▶ [Provided information]:
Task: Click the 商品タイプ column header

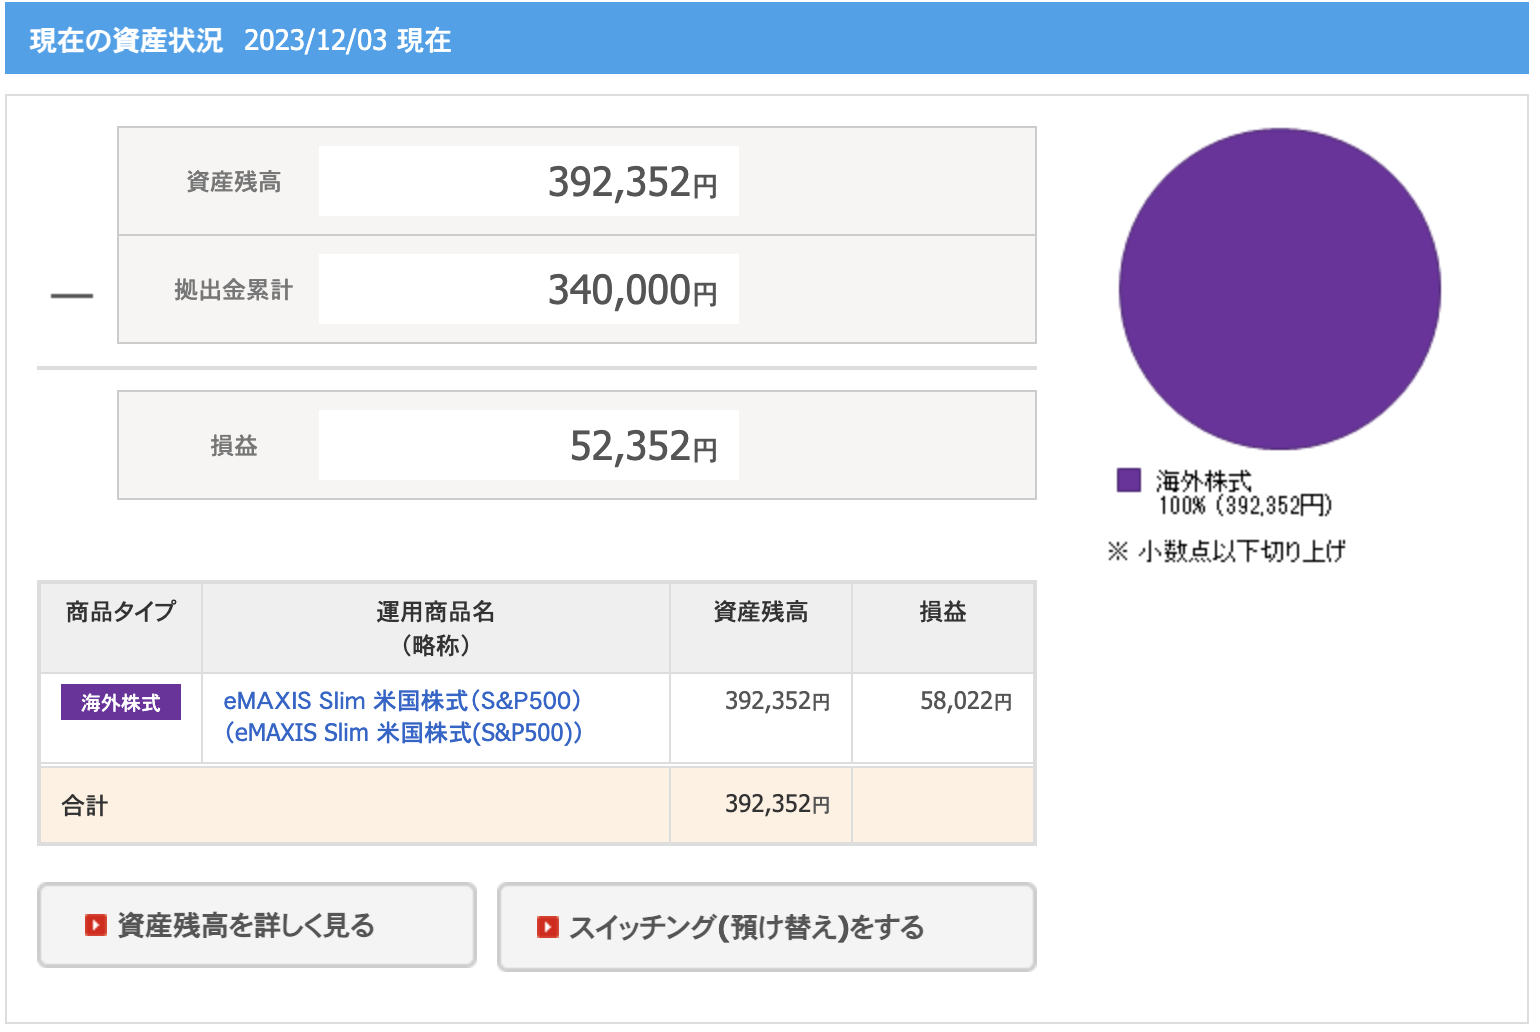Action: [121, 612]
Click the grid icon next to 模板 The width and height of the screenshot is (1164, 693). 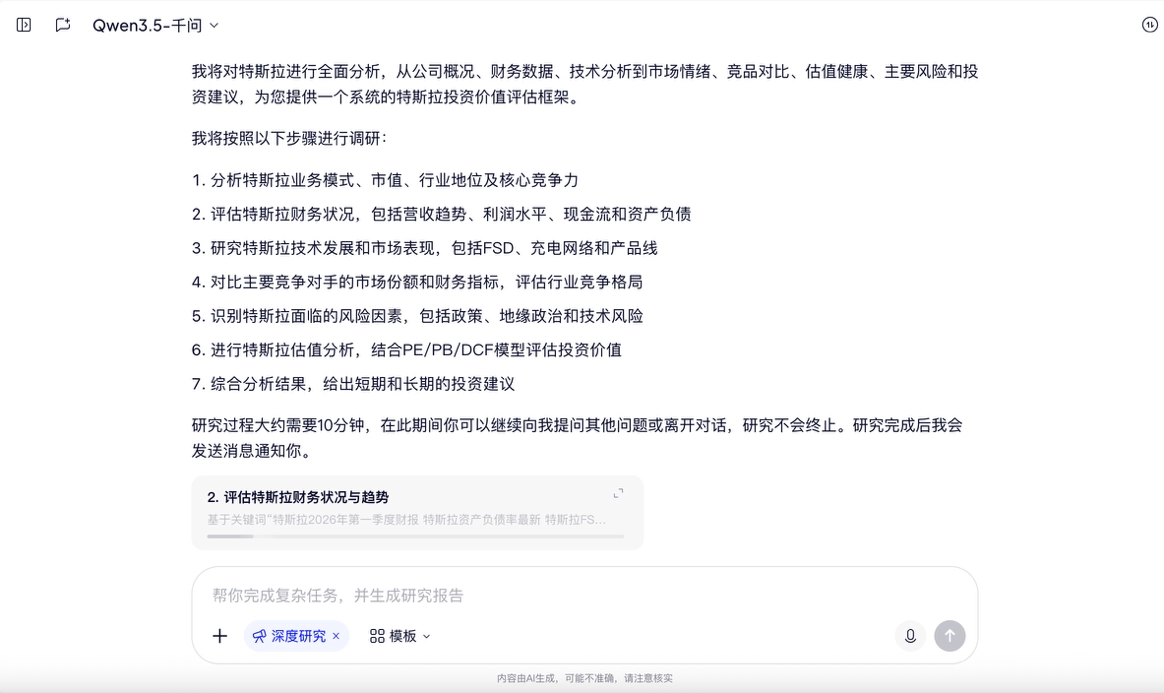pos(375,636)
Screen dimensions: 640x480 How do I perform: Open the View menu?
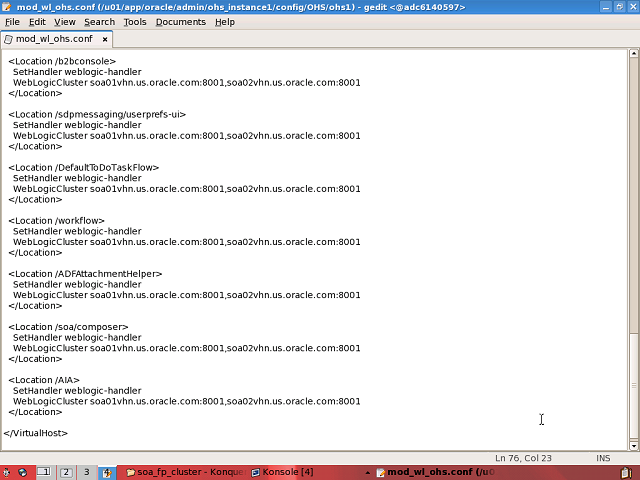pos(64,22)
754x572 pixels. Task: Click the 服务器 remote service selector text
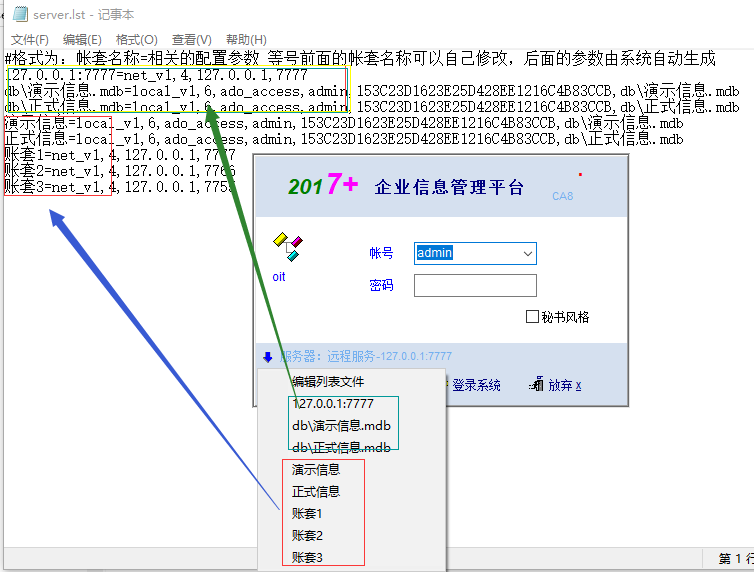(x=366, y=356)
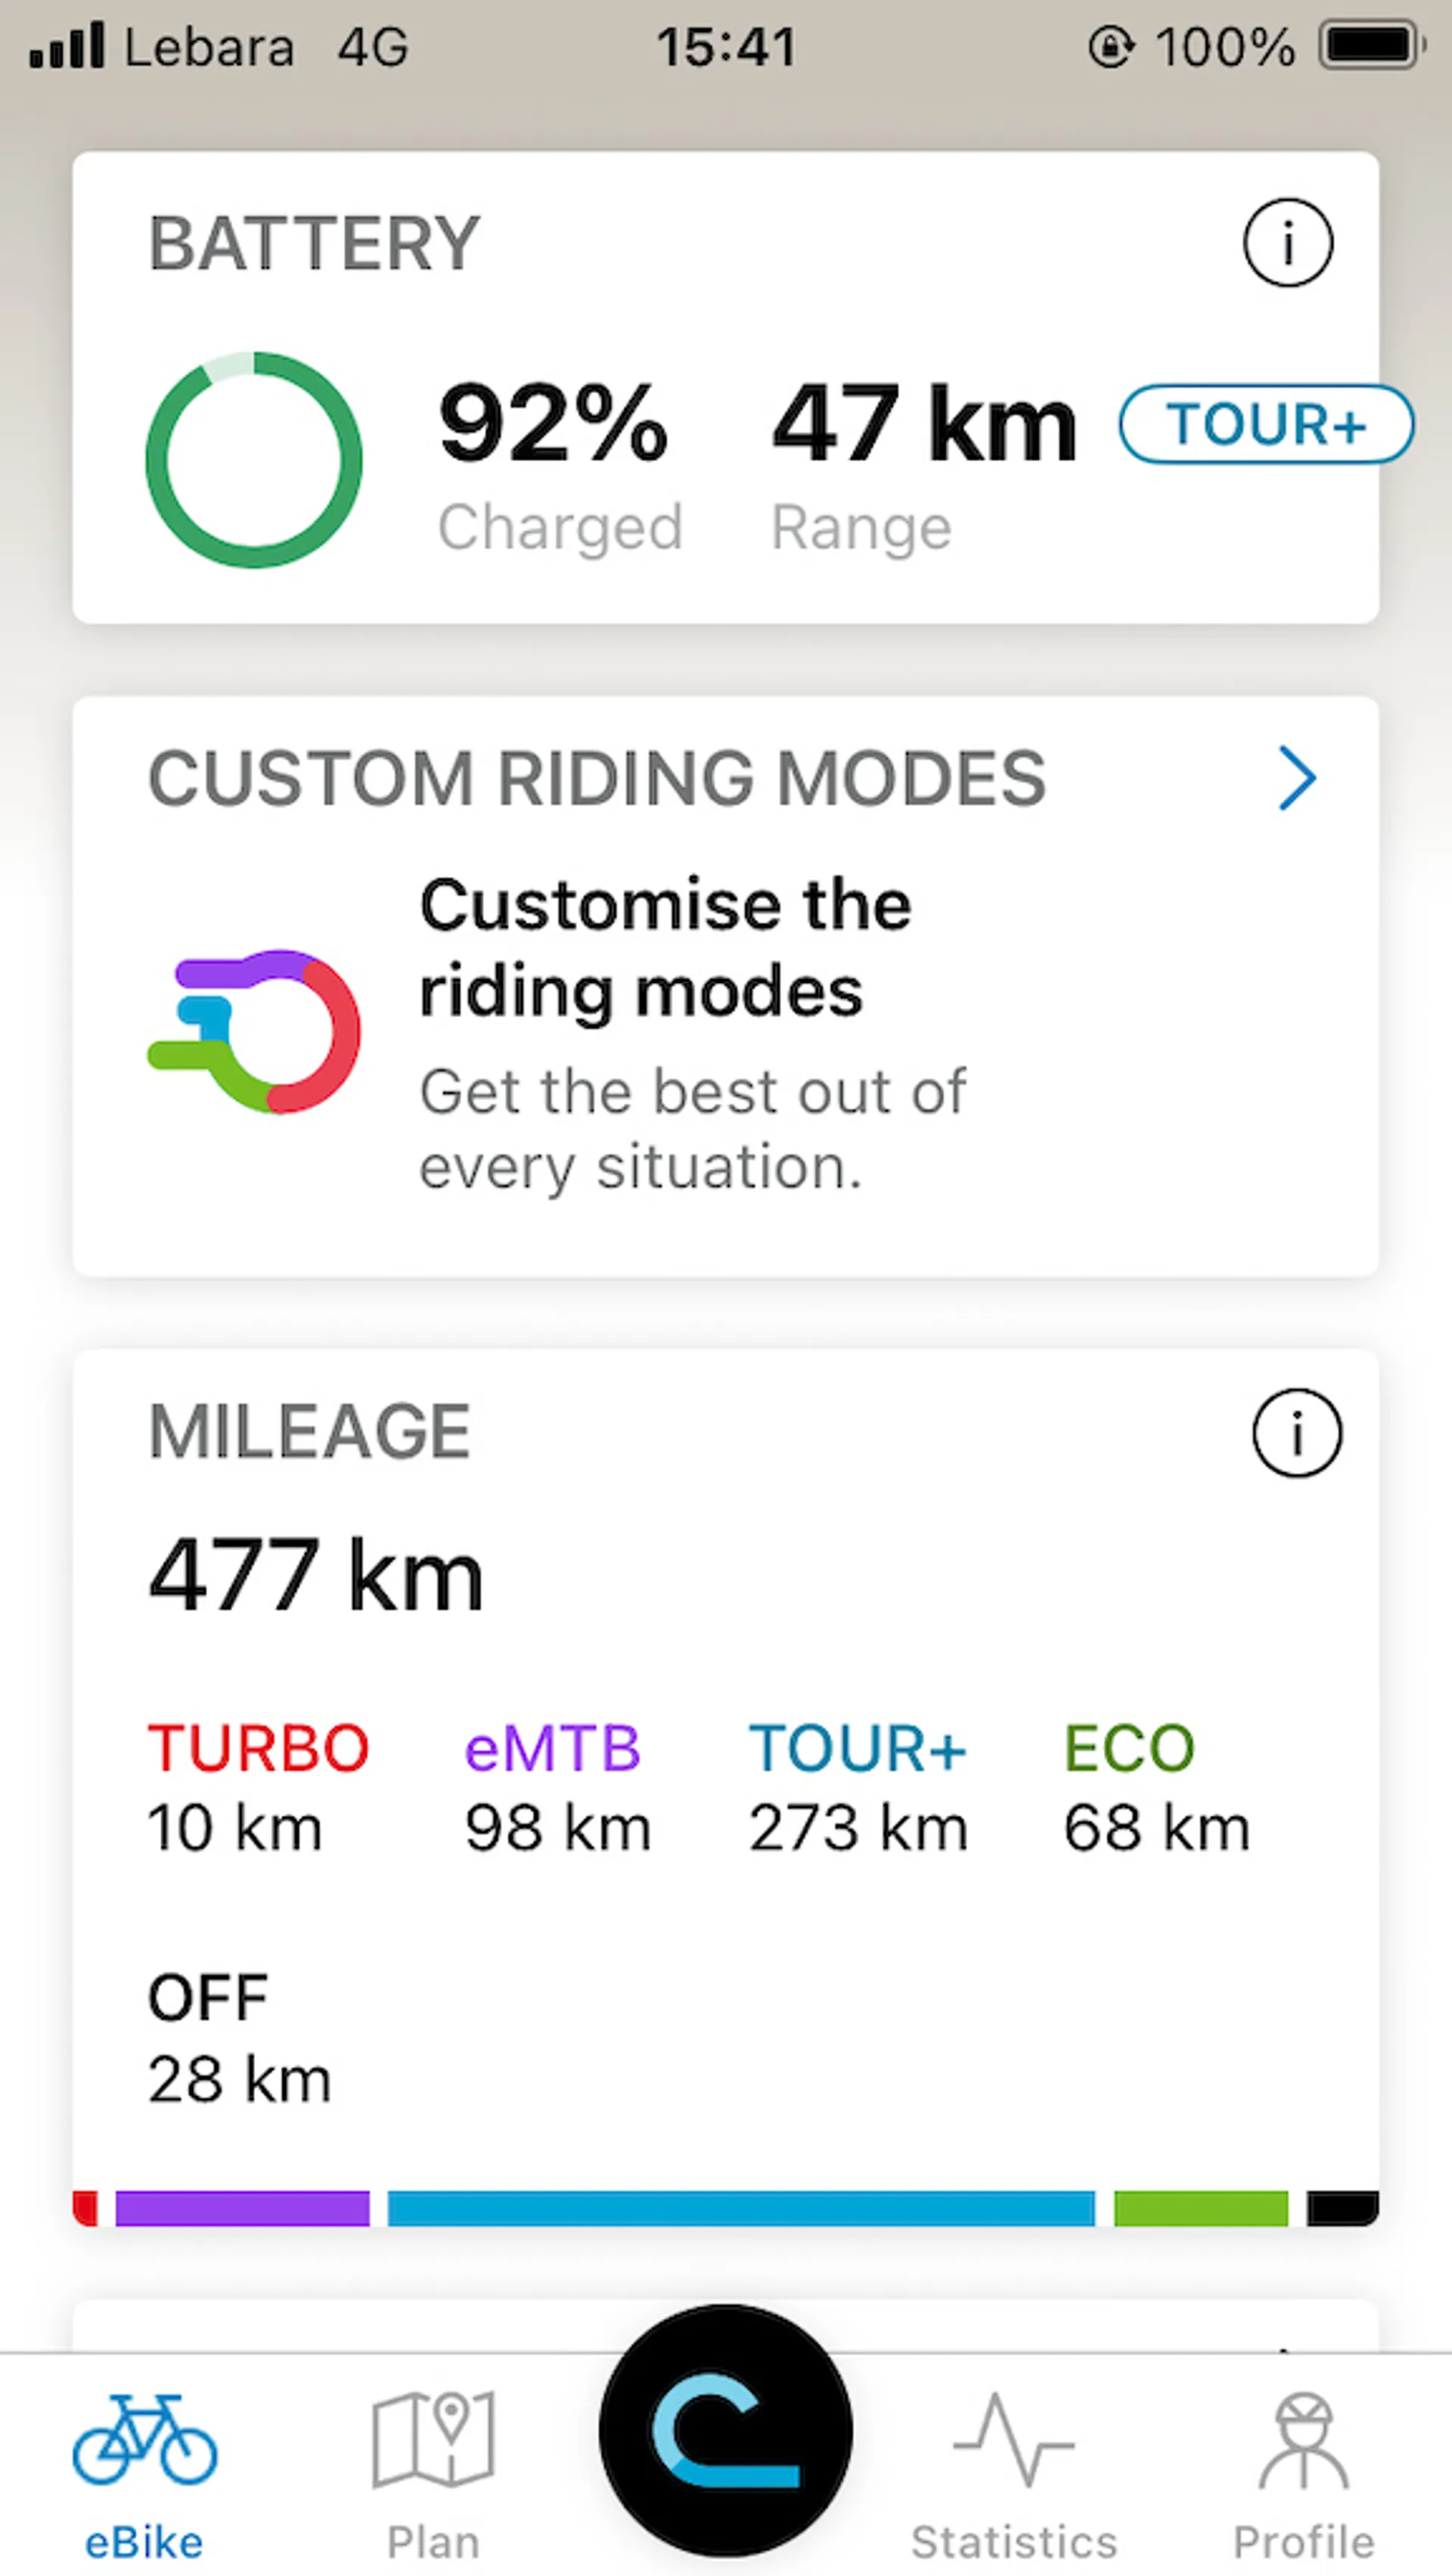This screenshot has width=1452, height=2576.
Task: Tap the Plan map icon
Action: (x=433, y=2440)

▶ [Exercise goal]:
What is needed here is an exact copy of the lines from the line containing "Screen dimensions: 640x480" through the end of the records, with every picture left out.

▶ [Response for this exercise]:
Screen dimensions: 640x480 How do I perform: Open the View menu?
pos(64,22)
754x572 pixels. Task: Click the 服务器 remote service selector text
(x=366, y=356)
This screenshot has width=1452, height=2576.
Task: Tap the Plan map icon
Action: (x=433, y=2440)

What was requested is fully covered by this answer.